With the addition of named groups comes the ability to reference a group by name. A reference by name refers to the first matched group with the specified group name.


For example, the below regex matches the number, followed by it's first digit.

(?<digit>[12])[34]\k<digit>

and matches 131, 141, 232, and 242.

For example, the below regex matches the name of a day, followed by the abbreviated version

(?J:(?<Day>Sat)urday|(?<Day>Sun)day)\k<Day>

and matches both SaturdaySat and SundaySun.


Note: the (?J) embedded flag is to allow duplicate names.

By name syntaxes

For a by name reference, the supported syntaxes are the same ones supported by PCRE.

  • \k<name>
  • \k'name'
  • \g{name}
  • \k{name}
  • (?P=name)

Note: the different syntaxes function in exactly the same way.

By group

Referencing by group extends a named reference by adding an occurrence.

Syntax: use one of the by name syntaxes with the name being groupName[occurrence].


The occurrence value starts at 1 and is similar to an array index.
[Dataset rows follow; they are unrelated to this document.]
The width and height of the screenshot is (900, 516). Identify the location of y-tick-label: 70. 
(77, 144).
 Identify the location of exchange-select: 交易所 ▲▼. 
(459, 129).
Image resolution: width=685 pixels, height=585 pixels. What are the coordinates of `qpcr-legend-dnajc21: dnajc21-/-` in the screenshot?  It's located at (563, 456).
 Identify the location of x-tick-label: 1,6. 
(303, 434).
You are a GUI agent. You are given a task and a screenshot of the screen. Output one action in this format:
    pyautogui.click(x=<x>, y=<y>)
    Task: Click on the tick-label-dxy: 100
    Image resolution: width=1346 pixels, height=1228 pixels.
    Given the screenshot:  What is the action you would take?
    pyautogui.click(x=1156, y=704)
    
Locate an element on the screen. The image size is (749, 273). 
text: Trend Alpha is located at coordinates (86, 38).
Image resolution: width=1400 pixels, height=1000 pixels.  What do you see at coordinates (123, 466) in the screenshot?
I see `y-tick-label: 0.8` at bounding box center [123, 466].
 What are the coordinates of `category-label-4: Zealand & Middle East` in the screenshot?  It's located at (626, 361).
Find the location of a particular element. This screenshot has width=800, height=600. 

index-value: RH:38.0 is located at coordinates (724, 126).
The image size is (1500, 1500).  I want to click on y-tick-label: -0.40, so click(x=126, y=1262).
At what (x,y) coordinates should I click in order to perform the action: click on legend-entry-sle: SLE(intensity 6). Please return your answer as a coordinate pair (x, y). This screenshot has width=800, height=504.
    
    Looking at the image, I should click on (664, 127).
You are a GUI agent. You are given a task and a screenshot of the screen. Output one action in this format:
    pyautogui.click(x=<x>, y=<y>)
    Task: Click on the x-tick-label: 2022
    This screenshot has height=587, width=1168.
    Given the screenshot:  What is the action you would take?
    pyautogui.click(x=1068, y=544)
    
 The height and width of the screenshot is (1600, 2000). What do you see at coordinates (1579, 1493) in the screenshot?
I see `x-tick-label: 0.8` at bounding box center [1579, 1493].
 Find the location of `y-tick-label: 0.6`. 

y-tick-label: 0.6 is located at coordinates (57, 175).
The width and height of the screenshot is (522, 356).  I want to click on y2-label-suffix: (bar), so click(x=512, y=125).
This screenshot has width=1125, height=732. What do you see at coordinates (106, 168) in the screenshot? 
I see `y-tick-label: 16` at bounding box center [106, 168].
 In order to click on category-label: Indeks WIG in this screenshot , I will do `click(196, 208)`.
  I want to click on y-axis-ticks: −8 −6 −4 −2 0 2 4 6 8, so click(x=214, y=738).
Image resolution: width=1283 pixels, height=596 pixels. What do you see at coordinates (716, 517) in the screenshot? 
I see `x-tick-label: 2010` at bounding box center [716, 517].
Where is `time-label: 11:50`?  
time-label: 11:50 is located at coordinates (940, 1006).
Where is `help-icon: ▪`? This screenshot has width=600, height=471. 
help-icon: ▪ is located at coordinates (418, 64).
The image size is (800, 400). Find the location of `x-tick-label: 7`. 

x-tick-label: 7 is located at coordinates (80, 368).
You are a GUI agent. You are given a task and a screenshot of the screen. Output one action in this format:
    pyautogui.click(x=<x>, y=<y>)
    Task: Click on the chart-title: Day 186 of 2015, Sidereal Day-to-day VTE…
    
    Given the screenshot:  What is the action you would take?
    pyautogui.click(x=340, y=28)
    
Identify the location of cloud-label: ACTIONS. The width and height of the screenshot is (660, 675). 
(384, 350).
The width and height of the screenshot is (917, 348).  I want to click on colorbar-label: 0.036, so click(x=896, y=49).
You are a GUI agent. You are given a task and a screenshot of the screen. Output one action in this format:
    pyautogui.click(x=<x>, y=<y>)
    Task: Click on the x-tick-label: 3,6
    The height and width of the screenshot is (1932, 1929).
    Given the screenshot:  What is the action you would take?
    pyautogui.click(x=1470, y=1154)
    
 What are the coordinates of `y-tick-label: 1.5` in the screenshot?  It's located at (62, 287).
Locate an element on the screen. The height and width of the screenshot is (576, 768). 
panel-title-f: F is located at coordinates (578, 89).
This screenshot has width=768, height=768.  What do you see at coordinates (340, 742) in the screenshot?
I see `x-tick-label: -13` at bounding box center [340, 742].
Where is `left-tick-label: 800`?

It allows specifying a specific group - useful if multiple groups with the same name exist.

For example, group[1] is the first occurrence of group, and group[2] is the second.

Note: if occurrence is greater than the group count group count for the group name, the reference is to a non-existent group.

Relative Occurrence

By Group - Syntax: use one of the by name syntaxes with the name being groupName[occurrence].


If occurrence is less than 0, it is a relative reference, with -1 being the most recent occurrence, -2 being the second most recent, etc.

For example, in the regex (?J)(?<group>1)(?<group>2)\g{group[-1]}, group[-1] refers to the second occurrence of group, with the RegEx matching 122.

Omitting the occurrence

By Group - Syntax: use one of the by name syntaxes with the name being groupName[occurrence].


If the occurrence is zero or omitted, the behavior is identical to if the reference was one by name - the reference refers to the first matched group with the given group name.


For example, (1)\g{[1][0]} is the same as (1)\g{[1]} (which is the same as (1)\g{1}).

And for named groups, (?'name'1)\g{name[0]} is the same as (?'name'1)\g{name}.

By group - by number

By Group - Syntax: use one of the by name syntaxes with the name being groupName[occurrence].


The by group syntax allows referring to a group by number.

[groupNumber][occurrence]

In this case, the groupName is the group number surrounded by square brackets. The reference looks like an array index, with the name omitted.


This syntax is useful if you want to refer to a specific branch in a branch reset pattern.

For example, the regex

(?|(0x[[:xdigit:]]++)|(\d++)) (?([1][1])hex|dec)

will match a hexadecimal number, followed by a space and the word hex, or a decimal number, followed by a space and the word dec - matches include 0x123 hex and 456 dec.

Note: you can specify a relative reference by specifying a negative group number.

Forward references

A forward reference is a reference to a group that hasn't yet occurred (but does occur later in the pattern).

In Java 1.5, only forward references to the next group are valid. For example, the regex \1(1) is valid, but \2(1)(2) will throw a PatternSyntaxException. PatternSyntaxException.


Java 1.6+ supports forward references to groups 1 through 9; however, currently, there is no way to refer to groups above 9.

If there is a forward reference to the 10th capture group (or higher), a PatternSyntaxException PatternSyntaxException is throw to indicate the error.

For example, the pattern ()()()()()()()()()(?:\g10a|(a)) has a forward reference \g10, and will throw a PatternSyntaxException.

Nested references

A nested reference is a back reference inside the capturing group that it references,

(\1two|(one))+.


Nested references are fully supported by Java, even for groups 10 and up,

()()()()()()()()()(\g10two|(one))+.


Both of these RegExes match, for example, oneonetwo.

Non-existent groups

By default, a back reference to a non-existent group will not thrown an exception, but if encountered will always fail (resulting in backtracking).

Verify groups flag

If the VERIFY_GROUPS flag is set when compiling a Pattern, a PatternSyntaxException will be thrown if a back reference refers to a non-existent group, whereas, by default, no exception is thrown.

By setting this flag, you can verify, at compile time, that all back references refer to existing groups.